#### SELECTED TEXT ####

= Agrégation de Lettres classiques =

Higher-level French competitive examination in Classical studies

The Agrégation de Lettres classiques (Classics) and its peer, the Agrégation de Grammaire, are higher-level French competitive examinations held to recruit, in principle, senior secondary school teachers – though many of its laureates are in fact university teachers, whether lecturers or professors.

The Agrégation examination is national in scope and is thus not tied to any particular university or institution. Laureates, called agrégés (in this case, agrégés de Lettres Classiques or agrégés de Grammaire), become civil servants, like other teachers within the Ministère de l'Éducation nationale. Being an agrégé is a de facto condition for doctors who want to get tenure as university lecturers (maîtres de conférence).

#### RECORDS FOR THE TASK ####

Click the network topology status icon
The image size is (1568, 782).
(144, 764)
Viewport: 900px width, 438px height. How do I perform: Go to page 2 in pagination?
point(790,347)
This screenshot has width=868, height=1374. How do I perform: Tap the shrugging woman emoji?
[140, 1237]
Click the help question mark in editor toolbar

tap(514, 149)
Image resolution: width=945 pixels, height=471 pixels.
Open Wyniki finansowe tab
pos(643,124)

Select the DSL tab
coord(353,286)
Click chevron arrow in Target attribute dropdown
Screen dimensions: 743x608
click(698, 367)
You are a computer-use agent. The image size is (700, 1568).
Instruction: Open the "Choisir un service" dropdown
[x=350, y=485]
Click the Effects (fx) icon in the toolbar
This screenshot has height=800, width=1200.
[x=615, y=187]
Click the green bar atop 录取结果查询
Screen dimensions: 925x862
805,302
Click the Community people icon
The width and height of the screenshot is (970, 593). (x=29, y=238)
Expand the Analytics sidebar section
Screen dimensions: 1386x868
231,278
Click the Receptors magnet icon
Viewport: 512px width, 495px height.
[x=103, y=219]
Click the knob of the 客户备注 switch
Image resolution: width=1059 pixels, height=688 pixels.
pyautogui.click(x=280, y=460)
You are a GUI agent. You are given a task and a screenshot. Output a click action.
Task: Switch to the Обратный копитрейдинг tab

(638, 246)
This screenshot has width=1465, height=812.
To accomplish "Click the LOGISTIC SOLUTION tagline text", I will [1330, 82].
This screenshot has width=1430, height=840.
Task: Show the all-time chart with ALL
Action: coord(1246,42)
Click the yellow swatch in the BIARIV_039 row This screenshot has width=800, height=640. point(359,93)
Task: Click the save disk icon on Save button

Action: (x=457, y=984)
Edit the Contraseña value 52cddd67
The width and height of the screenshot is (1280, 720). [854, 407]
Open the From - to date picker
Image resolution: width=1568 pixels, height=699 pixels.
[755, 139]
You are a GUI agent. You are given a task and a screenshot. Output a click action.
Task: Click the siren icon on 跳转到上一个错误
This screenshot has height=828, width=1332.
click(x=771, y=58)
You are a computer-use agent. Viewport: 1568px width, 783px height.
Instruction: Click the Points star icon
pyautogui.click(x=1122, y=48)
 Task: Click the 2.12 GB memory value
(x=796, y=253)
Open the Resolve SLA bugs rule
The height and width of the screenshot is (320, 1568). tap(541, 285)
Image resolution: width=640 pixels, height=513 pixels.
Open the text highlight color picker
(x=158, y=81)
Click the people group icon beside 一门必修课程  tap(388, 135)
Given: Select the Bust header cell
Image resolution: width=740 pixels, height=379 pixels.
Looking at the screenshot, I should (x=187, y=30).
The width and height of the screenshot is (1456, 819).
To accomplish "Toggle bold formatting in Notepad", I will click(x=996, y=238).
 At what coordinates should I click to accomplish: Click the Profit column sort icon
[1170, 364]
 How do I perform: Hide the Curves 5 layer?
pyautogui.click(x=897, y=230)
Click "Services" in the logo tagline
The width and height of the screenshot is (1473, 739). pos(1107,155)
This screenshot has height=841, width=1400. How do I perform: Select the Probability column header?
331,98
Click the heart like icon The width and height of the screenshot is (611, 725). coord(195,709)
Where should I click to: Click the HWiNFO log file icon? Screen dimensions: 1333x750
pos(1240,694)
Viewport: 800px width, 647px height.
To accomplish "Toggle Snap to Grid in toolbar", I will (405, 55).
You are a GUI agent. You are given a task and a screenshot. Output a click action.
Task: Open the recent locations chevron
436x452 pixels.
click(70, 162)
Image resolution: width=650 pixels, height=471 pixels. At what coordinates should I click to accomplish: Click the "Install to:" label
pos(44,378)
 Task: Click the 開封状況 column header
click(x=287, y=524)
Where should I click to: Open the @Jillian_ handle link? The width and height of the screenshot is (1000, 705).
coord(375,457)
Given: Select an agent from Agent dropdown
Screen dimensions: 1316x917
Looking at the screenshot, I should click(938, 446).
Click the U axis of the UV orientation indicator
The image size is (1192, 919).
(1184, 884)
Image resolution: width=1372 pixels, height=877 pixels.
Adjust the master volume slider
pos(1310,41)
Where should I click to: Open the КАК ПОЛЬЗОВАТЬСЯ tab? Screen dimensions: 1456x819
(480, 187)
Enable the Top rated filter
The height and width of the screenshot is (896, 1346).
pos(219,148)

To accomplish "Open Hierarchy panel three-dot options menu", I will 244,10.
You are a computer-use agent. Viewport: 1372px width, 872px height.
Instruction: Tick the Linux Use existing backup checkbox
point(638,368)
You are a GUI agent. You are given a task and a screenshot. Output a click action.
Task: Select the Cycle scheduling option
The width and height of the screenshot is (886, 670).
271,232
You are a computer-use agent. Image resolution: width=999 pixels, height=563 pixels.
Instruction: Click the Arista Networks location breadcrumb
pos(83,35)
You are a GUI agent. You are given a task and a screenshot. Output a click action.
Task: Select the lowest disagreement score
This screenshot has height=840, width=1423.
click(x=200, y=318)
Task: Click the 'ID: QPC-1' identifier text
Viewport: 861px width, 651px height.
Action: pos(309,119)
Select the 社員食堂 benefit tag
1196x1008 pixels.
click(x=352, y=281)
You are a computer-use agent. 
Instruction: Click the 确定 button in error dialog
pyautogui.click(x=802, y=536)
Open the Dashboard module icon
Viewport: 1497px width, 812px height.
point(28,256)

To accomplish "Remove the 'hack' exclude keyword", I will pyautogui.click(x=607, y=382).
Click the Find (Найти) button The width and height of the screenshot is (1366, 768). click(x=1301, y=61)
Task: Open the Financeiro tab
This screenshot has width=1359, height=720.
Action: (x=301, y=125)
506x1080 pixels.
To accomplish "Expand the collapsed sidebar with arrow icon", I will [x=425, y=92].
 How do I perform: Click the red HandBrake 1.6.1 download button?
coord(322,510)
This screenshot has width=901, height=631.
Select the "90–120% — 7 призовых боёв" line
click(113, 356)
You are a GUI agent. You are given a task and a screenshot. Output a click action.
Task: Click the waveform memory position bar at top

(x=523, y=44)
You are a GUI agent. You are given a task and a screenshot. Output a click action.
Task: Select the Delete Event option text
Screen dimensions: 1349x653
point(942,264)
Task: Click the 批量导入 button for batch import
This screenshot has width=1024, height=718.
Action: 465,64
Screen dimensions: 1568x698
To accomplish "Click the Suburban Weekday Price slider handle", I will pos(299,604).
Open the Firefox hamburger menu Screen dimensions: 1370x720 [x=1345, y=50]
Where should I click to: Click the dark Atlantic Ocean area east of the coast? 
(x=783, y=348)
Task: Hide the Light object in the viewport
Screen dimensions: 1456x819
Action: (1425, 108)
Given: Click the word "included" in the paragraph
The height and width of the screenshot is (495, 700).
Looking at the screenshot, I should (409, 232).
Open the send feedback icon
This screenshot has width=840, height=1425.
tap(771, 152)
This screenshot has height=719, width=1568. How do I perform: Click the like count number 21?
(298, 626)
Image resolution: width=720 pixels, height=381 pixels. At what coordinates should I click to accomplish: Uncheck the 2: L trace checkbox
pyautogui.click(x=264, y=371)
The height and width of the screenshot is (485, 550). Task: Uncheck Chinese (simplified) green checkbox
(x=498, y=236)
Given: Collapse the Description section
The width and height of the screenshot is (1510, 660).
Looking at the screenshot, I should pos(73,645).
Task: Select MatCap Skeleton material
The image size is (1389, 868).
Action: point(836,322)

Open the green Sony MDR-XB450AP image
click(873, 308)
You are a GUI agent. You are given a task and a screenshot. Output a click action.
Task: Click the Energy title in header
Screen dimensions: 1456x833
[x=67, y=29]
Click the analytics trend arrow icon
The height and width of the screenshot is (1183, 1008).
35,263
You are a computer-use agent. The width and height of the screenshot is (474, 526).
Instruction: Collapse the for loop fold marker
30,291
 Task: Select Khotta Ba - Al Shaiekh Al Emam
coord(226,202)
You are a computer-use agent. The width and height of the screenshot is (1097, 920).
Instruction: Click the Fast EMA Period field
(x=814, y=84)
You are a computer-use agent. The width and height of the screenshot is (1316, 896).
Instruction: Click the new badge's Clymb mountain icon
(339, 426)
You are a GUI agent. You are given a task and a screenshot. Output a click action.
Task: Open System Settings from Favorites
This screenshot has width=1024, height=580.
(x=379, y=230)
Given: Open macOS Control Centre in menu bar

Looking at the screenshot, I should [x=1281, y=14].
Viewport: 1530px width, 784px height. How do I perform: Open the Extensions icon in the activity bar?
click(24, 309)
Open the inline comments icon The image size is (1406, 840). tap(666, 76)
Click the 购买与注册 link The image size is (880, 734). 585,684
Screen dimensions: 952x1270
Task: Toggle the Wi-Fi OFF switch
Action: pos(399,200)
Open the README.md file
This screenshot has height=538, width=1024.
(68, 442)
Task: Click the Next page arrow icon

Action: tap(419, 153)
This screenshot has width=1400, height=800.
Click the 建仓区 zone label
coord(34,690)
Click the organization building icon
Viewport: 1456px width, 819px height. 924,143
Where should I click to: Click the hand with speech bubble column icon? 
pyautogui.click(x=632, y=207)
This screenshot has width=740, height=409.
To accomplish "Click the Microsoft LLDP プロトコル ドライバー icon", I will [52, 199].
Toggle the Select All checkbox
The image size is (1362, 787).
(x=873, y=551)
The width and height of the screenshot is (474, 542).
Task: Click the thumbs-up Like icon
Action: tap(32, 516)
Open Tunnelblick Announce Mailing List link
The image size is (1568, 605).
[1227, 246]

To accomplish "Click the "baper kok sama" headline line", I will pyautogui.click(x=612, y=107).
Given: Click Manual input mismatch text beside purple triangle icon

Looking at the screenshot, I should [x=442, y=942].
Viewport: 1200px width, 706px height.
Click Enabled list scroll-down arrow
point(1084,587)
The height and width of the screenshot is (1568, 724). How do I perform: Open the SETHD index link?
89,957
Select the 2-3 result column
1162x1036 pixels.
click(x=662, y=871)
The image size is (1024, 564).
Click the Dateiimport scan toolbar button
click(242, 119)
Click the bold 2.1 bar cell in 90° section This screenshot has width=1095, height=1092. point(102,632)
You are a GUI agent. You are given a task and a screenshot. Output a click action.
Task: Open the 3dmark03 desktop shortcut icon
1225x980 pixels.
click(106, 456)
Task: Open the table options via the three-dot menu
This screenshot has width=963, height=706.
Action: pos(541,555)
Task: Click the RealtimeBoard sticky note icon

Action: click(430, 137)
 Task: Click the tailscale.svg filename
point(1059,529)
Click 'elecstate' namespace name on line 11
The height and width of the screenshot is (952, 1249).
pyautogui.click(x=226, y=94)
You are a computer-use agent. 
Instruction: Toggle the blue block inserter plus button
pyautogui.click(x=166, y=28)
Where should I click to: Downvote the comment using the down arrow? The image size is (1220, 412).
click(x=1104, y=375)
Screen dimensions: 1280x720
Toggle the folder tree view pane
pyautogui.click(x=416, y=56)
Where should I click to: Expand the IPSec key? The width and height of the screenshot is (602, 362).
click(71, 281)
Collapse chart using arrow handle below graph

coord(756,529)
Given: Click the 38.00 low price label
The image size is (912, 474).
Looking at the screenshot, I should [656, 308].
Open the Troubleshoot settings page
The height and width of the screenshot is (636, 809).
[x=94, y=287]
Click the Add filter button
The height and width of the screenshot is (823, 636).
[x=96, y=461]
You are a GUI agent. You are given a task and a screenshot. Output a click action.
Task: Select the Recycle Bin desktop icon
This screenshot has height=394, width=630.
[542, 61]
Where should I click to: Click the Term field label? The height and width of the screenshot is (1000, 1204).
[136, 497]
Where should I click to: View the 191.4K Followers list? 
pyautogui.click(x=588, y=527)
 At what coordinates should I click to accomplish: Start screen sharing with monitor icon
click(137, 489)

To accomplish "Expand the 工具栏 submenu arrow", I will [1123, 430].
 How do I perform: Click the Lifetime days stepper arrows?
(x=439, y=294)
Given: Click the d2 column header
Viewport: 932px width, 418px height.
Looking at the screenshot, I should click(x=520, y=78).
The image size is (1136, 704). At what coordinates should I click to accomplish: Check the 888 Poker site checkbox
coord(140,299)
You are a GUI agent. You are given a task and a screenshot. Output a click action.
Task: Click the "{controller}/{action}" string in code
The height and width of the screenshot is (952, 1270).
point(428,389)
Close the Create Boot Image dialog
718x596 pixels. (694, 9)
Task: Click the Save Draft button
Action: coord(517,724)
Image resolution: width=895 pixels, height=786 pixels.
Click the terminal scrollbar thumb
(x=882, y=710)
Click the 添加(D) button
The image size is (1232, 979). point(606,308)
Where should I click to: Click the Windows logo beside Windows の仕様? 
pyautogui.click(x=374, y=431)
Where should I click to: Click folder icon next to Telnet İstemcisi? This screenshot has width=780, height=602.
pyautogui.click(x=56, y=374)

####

GOAL 1
Condense the paragraph of the Agrégation text beginning "The Agrégation examination is national" into a short bulleted list that keeps its main facts.
GOAL 2
Extract the lines of the records starting at the line that contains "Where should I click to: Click the hand" and ending at the line that contains "click(x=662, y=871)", including both of those lines.
The Agrégation text and the records have nothing to do with each other.

FINISHED ANSWER 1
- The examination is national and not tied to any particular university or institution.
- Laureates, called agrégés (here, agrégés de Lettres Classiques or agrégés de Grammaire), become civil servants, like other teachers in the Ministère de l'Éducation nationale.
- Being an agrégé is a de facto condition for doctors seeking tenure as university lecturers (maîtres de conférence).

FINISHED ANSWER 2
Where should I click to: Click the hand with speech bubble column icon? 
pyautogui.click(x=632, y=207)
This screenshot has width=740, height=409.
To accomplish "Click the Microsoft LLDP プロトコル ドライバー icon", I will [52, 199].
Toggle the Select All checkbox
The image size is (1362, 787).
(x=873, y=551)
The width and height of the screenshot is (474, 542).
Task: Click the thumbs-up Like icon
Action: tap(32, 516)
Open Tunnelblick Announce Mailing List link
The image size is (1568, 605).
[1227, 246]

To accomplish "Click the "baper kok sama" headline line", I will pyautogui.click(x=612, y=107).
Given: Click Manual input mismatch text beside purple triangle icon

Looking at the screenshot, I should [x=442, y=942].
Viewport: 1200px width, 706px height.
Click Enabled list scroll-down arrow
point(1084,587)
The height and width of the screenshot is (1568, 724). How do I perform: Open the SETHD index link?
89,957
Select the 2-3 result column
1162x1036 pixels.
click(x=662, y=871)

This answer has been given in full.